**Extracted text:**
-- -- --

Question

sin²π/6:sin²π/4:sin²π/3:sin²π/2=1:2:3:4
​

Answer 1

Answer:

the proof is step by step explained below

Step-by-step explanation:

Taking left hand side(LHS) only and solving,

$\sin^{2} \frac{\pi}{6} : \sin^{2} \frac{\pi}{4} : \sin^{2} \frac{\pi}{3} : \sin^{2} \frac{\pi}{2}$

Now as we know that

$\sin( {30}^{o} ) = \frac{1}{2} \\ {30}^{o} \: in \: radians \: is \: \frac{\pi}{6} \\ \sin( \frac{\pi}{6} ) = \frac{1}{2}$

To convert degree into radians this formula is used

$\: degree \times \frac{\pi}{ {180}^{o} }$

$\sin( {45}^{o} ) = \frac{1}{ \sqrt{2} } \\ {45}^{o} \: in \: radians \: is \: \frac{\pi}{4} \\ \sin( \frac{\pi}{4} ) = \frac{1}{ \sqrt{2} }$

$\sin( {60}^{o} ) = \frac{ \sqrt{3} }{2} \\ {60}^{o} \: in \: radians \: is \: \frac{\pi}{3} \\ \sin( \frac{\pi}{3} ) = \frac{ \sqrt{3} }{2}$

$\sin( {90}^{o} ) = 1 \\ {90}^{o} \: in \: radians \: is \: \frac{\pi}{2} \\ \sin( \frac{\pi}{2} ) = 1$

Now applying all the above values in Left hand side equation,

$\sin^{2} \frac{\pi}{6} : \sin^{2} \frac{\pi}{4} : \sin^{2} \frac{\pi}{3} : \sin^{2} \frac{\pi}{2} \\ = ({ \frac{1}{2} })^{2} :({ \frac{1}{ \sqrt{2} } })^{2} : ({ \frac{ \sqrt{3} }{2} })^{2} : { 1}^{2} \\ = \frac{1}{4} : \frac{1}{2} : \frac{3}{4} :1 \\ multiplying \: by \: 4 \\ = \frac{1}{4} \times 4: \frac{1}{2} \times 4: \frac{3}{4} \times 4:1 \times 4 \\ = 1:2:3:4$

Hence,

$LHS = RHS \: proved \\ 1:2:3:4 = 1:2:3:4$

-- -- --

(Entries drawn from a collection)
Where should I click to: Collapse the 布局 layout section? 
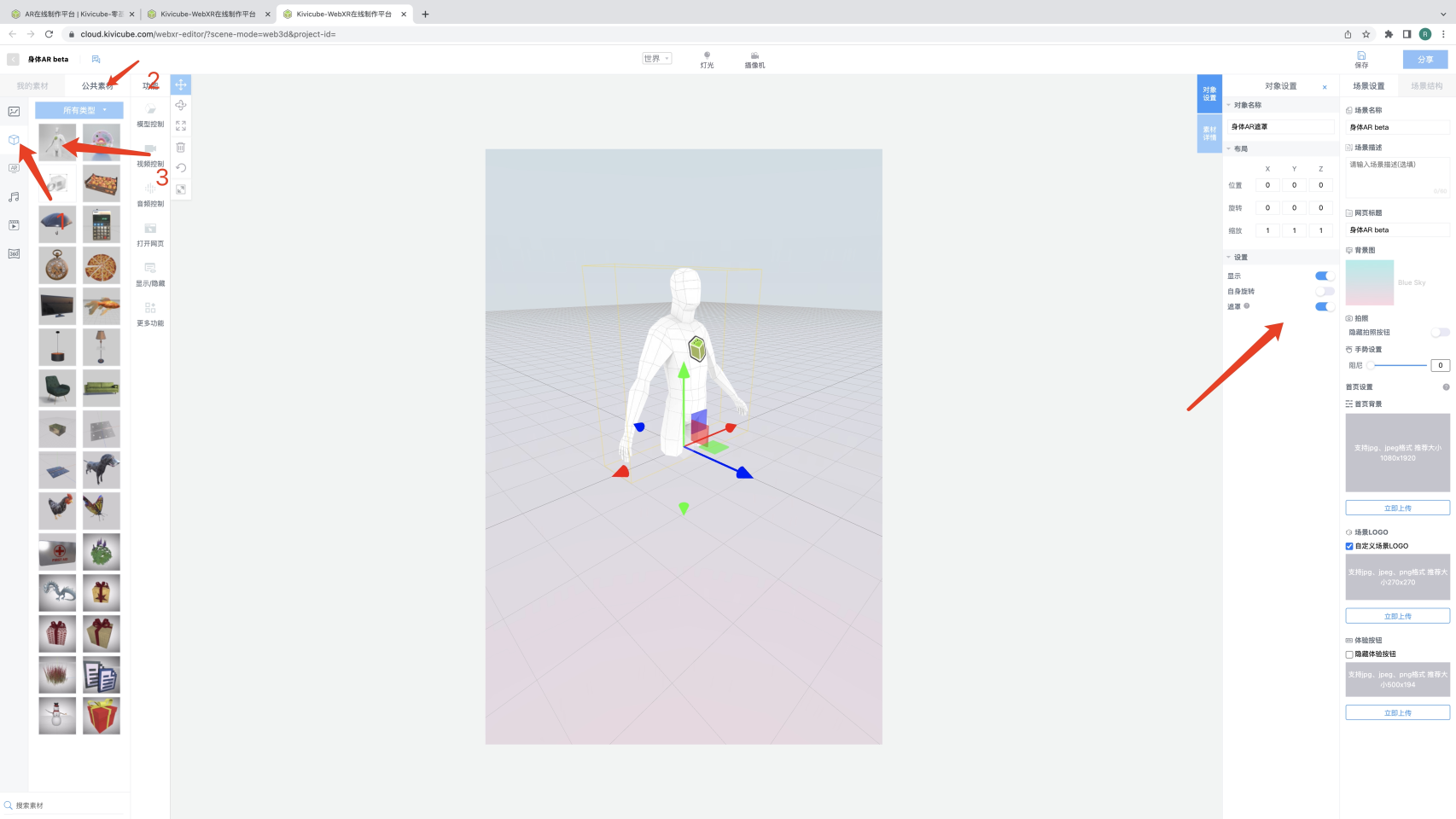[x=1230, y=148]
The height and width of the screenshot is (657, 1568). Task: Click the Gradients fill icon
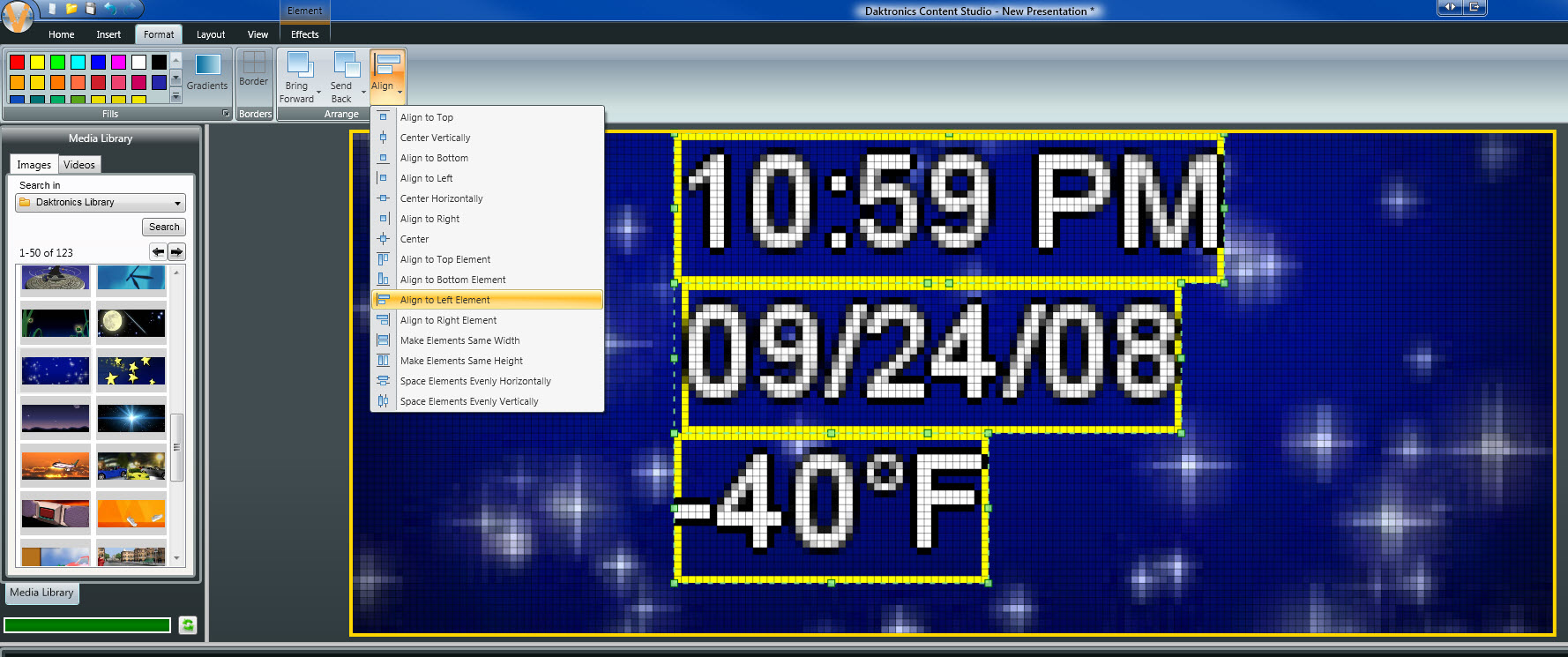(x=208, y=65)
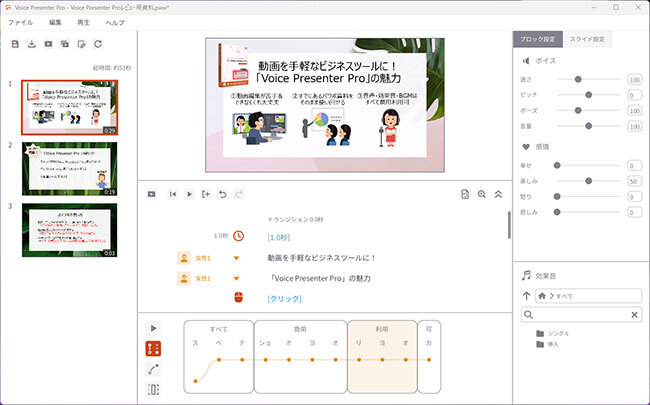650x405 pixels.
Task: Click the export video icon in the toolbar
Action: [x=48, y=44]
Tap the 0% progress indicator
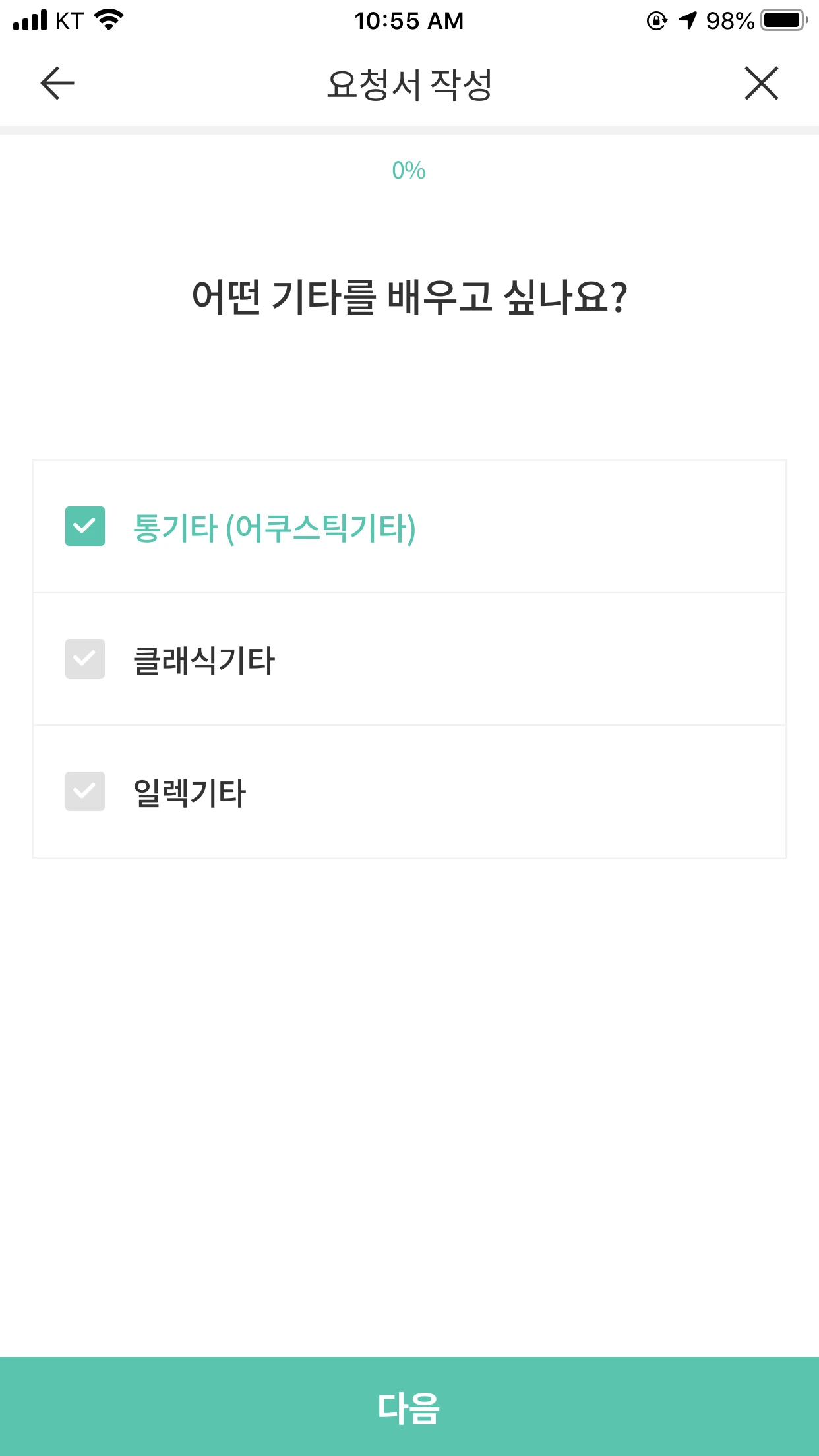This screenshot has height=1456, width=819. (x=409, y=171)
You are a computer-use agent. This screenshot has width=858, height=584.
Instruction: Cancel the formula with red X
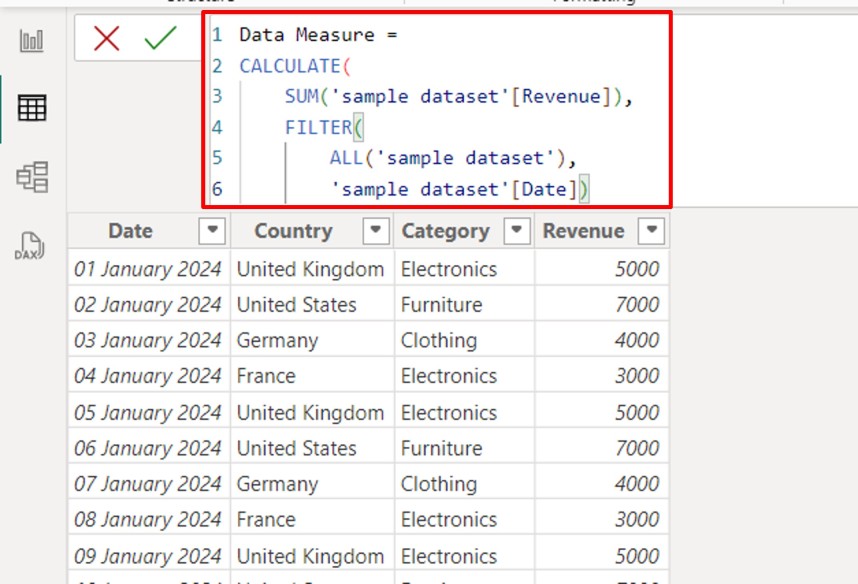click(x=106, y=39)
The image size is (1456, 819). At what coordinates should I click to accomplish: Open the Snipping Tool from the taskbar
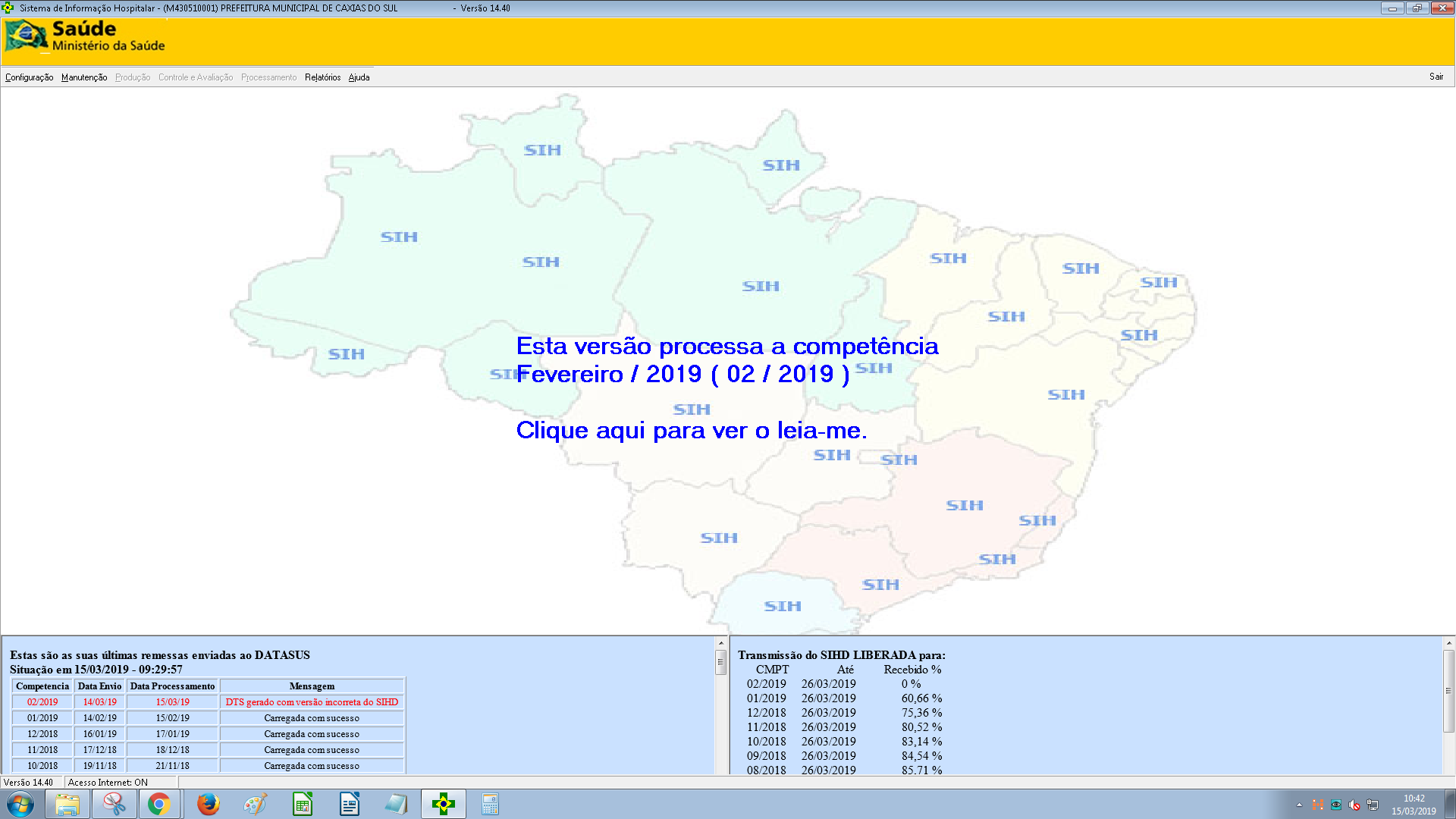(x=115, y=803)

-- -- --

**Work instructions:**
What formula does the trigonometry proof give for converting degrees into radians? The rows are separate material, unrelated to the trigonometry proof.

**Completed exercise:**
degree × π/180°